Hay películas que te piden empatía. Hoppers hace algo más incómodo: te cambia de cuerpo. La nueva cinta de Pixar arranca con una premisa que suena a experimento de laboratorio con delirios de ciencia ficción: una joven —Mabel— logra transferir su conciencia a un castor robótico para infiltrarse en el mundo animal. Lo que sigue no es solo una aventura ecológica, sino una especie de choque cultural entre lo humano y lo salvaje.
Pero aquí está el truco: Hoppers no trata de salvar a los animales… trata de entenderlos sin humanizarlos del todo.

Pixar, que lleva años intentando reencontrarse, aquí se siente raro —y eso es bueno—. La película no busca un solo golpe emocional fácil, sino que va construyendo pequeños momentos: chistes incómodos, silencios raros, decisiones torpes.
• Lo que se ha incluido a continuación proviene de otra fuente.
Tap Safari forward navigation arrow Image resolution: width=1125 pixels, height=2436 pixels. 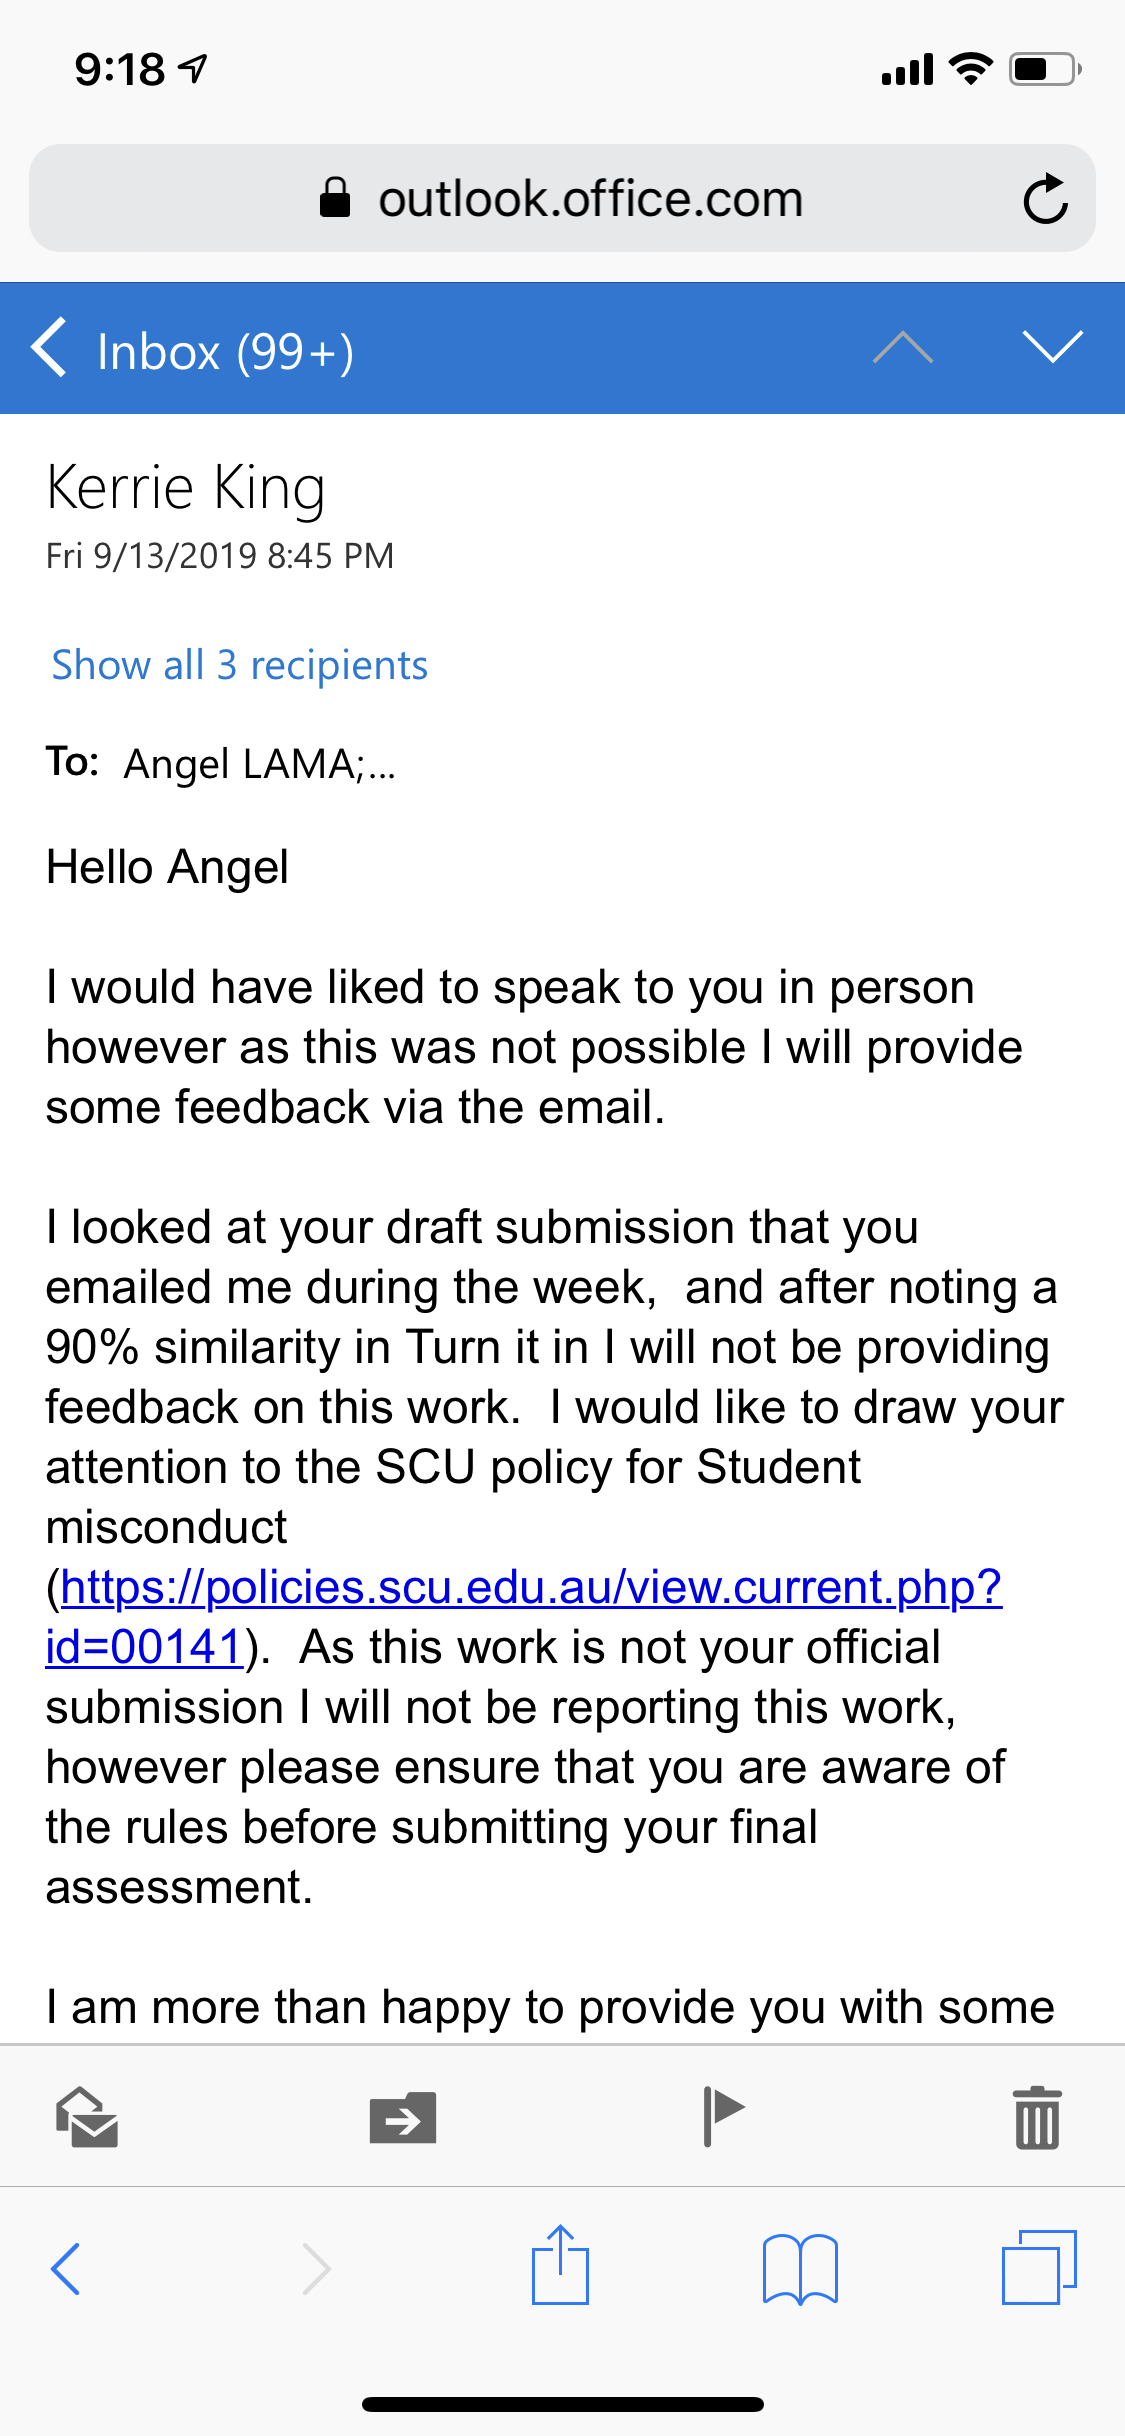(316, 2268)
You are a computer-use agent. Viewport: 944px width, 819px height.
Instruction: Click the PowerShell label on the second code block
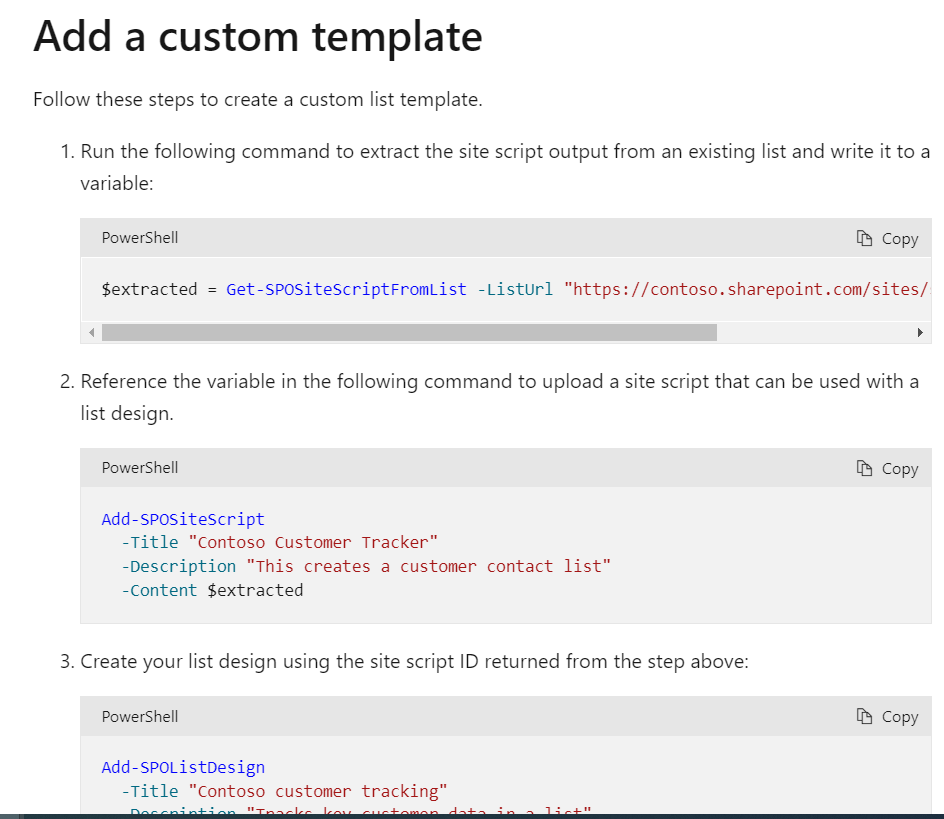point(139,467)

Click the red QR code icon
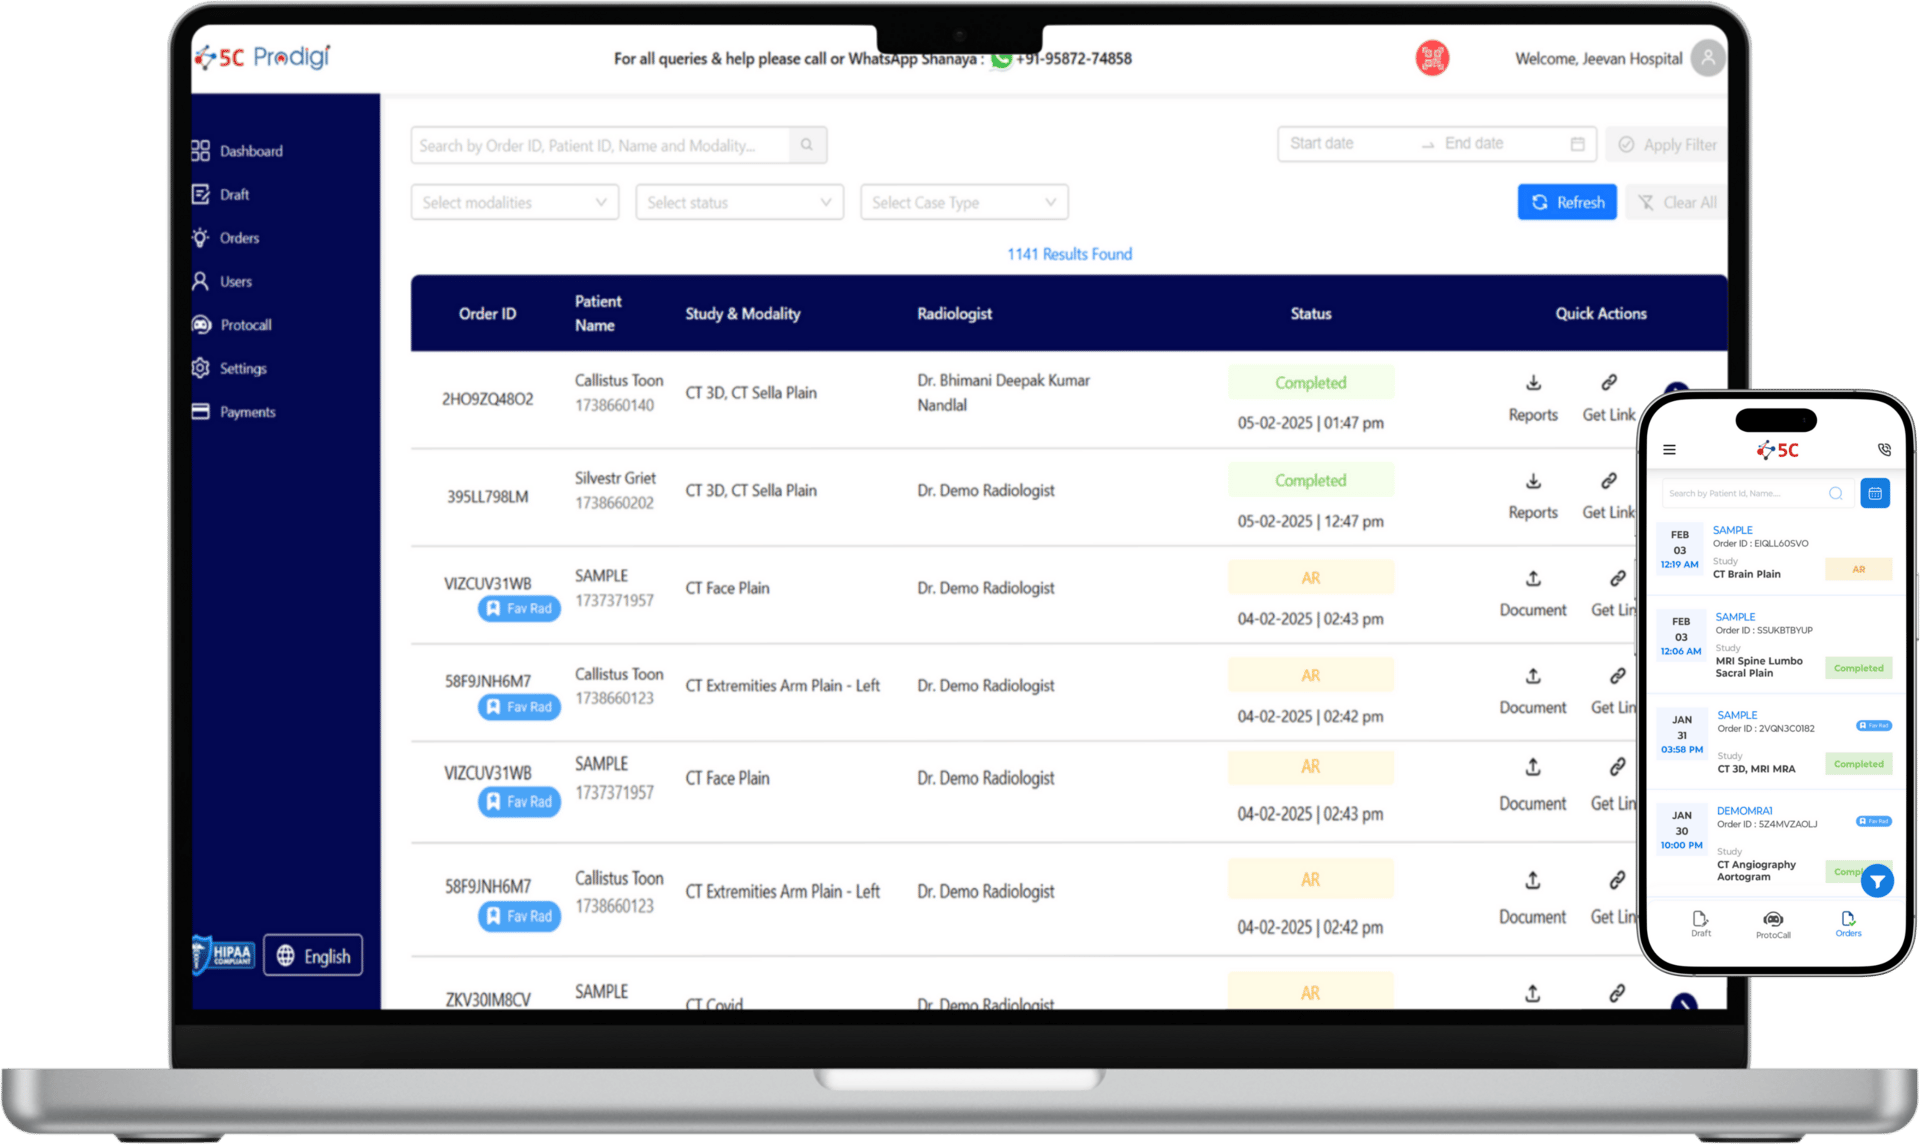[1432, 58]
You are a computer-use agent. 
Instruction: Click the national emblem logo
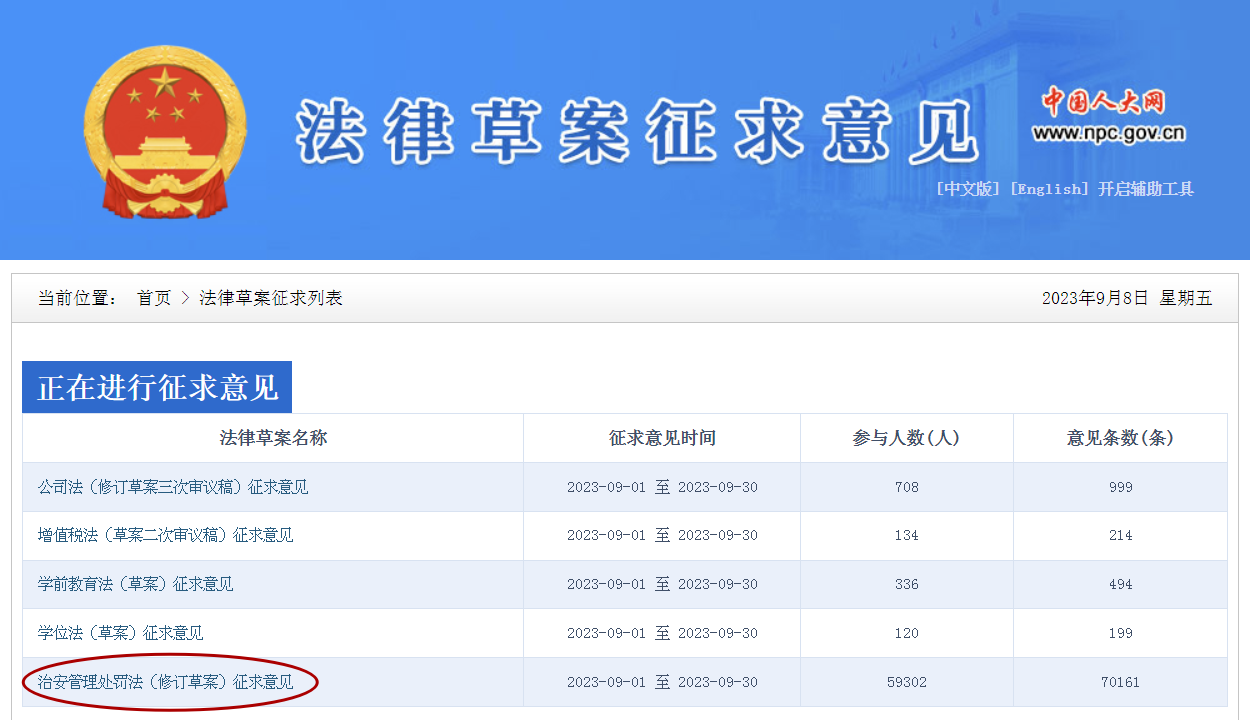click(165, 130)
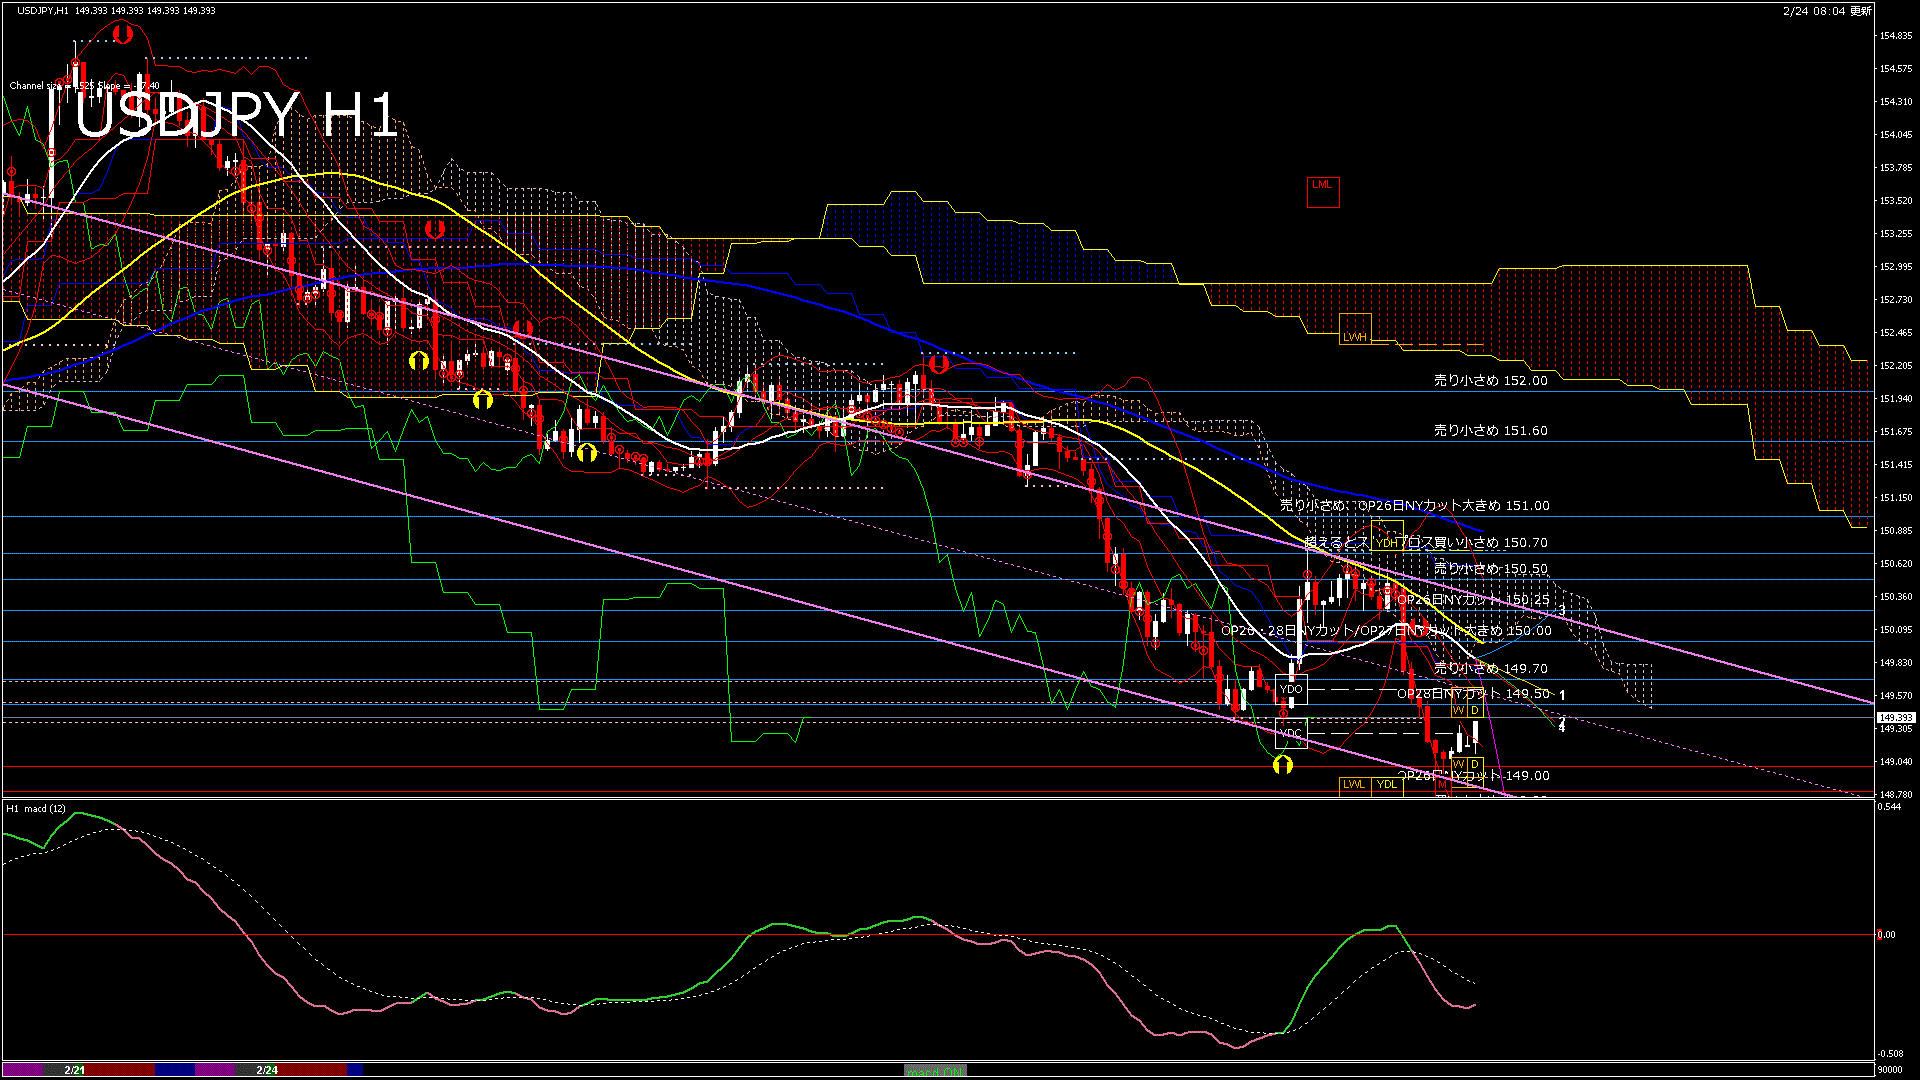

Como si no supiera exactamente hacia dónde va… pero justo ahí encuentra su personalidad.
Porque sí, hay humor. Bastante. Pero es un humor medio torcido, casi absurdo por momentos, que convive con algo más pesado: la idea de que los humanos no solo no entendemos la naturaleza… probablemente tampoco queremos hacerlo.

La relación entre Mabel y el mundo animal es donde la película respira mejor. No hay esa fantasía cómoda de “los animales son como nosotros”. Al contrario: hay reglas, jerarquías y comportamientos que no están diseñados para agradarnos. Y eso incomoda. Y funciona.
Visualmente, Pixar vuelve a jugar: no tanto con el hiperrealismo, sino con la perspectiva. Ver el mundo desde un castor —literal— no es solo un gimmick narrativo, es una excusa para cambiar cómo se siente el espacio, el peligro y hasta el tiempo.

Sin embargo algo que es el gran acierto es la forma tan pachoncita y esponjosa con la cual recrean a estos animales, simplemente es una ternura visual, que para muestra esta la lagartija que se roba todos los reflectores cuando hace su aparición.
Eso sí, Hoppers no es perfecta. A ratos parece querer ser demasiadas cosas: comedia, sátira ecológica, aventura política disfrazada. Y en ese caos, algunas ideas se quedan a medio camino. Pero curiosamente, ese desorden también le da vida.

Al final, lo que queda no es el mensaje ambiental (que sí, está ahí), sino algo más incómodo:
la sensación de que el problema nunca fue la naturaleza… fuimos nosotros mirándola desde fuera.
Hoppers no te dice que cuides el planeta. Te sugiere algo más raro: que tal vez nunca has entendido realmente dónde estás parado.